Exercise brief | Return the items below verbatim, starting at the line that contains "Where should I click to: Focus" and ending at the final line of the items.

┏━━

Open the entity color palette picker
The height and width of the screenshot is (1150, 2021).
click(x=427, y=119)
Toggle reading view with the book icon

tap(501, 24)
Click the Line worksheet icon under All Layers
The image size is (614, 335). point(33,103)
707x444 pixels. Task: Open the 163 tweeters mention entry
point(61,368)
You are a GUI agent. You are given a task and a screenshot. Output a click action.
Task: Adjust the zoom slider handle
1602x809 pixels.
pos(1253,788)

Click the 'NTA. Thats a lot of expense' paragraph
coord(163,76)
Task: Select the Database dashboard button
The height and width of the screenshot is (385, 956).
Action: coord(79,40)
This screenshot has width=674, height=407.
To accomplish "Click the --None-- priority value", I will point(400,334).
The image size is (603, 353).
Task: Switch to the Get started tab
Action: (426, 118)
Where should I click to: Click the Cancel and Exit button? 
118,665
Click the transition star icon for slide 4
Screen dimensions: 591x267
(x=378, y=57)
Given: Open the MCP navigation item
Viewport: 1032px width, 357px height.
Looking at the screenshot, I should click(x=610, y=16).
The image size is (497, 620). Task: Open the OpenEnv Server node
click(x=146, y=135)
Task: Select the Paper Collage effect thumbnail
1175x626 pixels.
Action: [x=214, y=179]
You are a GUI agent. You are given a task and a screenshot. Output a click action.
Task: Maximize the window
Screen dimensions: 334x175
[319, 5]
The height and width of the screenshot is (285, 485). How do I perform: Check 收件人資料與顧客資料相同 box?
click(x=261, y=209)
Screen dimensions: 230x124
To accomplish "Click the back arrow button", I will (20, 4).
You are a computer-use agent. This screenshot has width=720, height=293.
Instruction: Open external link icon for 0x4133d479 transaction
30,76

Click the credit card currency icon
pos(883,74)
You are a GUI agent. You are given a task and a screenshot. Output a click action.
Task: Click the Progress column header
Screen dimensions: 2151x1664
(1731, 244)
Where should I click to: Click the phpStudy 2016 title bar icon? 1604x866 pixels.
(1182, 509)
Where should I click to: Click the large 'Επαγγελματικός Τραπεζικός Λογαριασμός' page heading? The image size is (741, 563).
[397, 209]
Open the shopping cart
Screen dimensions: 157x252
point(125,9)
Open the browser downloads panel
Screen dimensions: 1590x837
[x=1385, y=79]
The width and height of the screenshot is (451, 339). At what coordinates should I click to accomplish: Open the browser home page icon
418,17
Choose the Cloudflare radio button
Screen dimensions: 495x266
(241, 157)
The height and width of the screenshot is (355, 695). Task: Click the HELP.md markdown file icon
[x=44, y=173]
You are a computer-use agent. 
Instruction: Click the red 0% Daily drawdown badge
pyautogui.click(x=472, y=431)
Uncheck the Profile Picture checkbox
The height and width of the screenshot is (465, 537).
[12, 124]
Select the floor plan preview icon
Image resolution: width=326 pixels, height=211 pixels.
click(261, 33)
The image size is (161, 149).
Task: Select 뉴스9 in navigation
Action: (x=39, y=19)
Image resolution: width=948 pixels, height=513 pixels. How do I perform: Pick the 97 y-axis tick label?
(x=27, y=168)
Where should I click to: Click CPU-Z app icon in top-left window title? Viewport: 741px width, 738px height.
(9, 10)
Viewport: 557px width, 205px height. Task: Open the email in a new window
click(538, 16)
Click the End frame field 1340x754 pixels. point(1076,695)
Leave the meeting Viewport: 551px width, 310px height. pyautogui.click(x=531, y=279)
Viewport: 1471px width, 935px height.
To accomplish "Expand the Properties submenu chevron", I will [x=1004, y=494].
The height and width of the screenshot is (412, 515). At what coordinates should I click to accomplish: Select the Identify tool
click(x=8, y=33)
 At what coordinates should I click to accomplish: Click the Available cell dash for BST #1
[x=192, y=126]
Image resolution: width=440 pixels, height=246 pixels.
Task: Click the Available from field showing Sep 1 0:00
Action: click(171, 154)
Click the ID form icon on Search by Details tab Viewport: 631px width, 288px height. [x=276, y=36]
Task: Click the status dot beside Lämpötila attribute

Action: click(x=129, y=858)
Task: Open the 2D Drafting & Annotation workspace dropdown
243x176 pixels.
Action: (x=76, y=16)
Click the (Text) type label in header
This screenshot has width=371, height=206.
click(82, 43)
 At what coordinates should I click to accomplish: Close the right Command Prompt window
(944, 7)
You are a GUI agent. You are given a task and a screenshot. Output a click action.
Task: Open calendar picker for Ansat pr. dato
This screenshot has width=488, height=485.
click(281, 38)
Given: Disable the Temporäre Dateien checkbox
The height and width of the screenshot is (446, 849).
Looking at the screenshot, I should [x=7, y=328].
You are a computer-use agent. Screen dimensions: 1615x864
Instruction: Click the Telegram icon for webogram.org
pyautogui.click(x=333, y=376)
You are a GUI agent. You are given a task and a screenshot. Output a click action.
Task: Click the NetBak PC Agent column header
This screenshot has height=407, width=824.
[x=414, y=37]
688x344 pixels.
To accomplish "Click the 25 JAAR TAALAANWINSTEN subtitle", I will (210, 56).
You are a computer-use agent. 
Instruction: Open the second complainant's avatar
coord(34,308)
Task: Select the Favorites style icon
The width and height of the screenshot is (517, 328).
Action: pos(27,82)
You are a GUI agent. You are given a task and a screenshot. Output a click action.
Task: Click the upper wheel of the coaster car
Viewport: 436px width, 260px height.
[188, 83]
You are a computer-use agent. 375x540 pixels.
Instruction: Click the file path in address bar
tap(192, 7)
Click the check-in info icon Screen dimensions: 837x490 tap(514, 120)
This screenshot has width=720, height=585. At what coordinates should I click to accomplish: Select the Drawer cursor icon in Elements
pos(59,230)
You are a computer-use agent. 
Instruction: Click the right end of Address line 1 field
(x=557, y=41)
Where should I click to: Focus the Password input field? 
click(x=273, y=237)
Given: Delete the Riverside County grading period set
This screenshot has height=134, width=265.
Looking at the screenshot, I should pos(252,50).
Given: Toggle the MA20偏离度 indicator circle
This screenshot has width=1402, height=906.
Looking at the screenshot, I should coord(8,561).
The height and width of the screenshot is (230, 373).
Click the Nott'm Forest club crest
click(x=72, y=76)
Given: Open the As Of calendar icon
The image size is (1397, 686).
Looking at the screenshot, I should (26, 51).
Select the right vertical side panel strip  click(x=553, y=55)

┗━━

Final result |
Where should I click to: Focus the Password input field? 
click(x=273, y=237)
Given: Delete the Riverside County grading period set
This screenshot has height=134, width=265.
Looking at the screenshot, I should pos(252,50).
Given: Toggle the MA20偏离度 indicator circle
This screenshot has width=1402, height=906.
Looking at the screenshot, I should coord(8,561).
The height and width of the screenshot is (230, 373).
Click the Nott'm Forest club crest
click(x=72, y=76)
Given: Open the As Of calendar icon
The image size is (1397, 686).
Looking at the screenshot, I should (26, 51).
Select the right vertical side panel strip  click(x=553, y=55)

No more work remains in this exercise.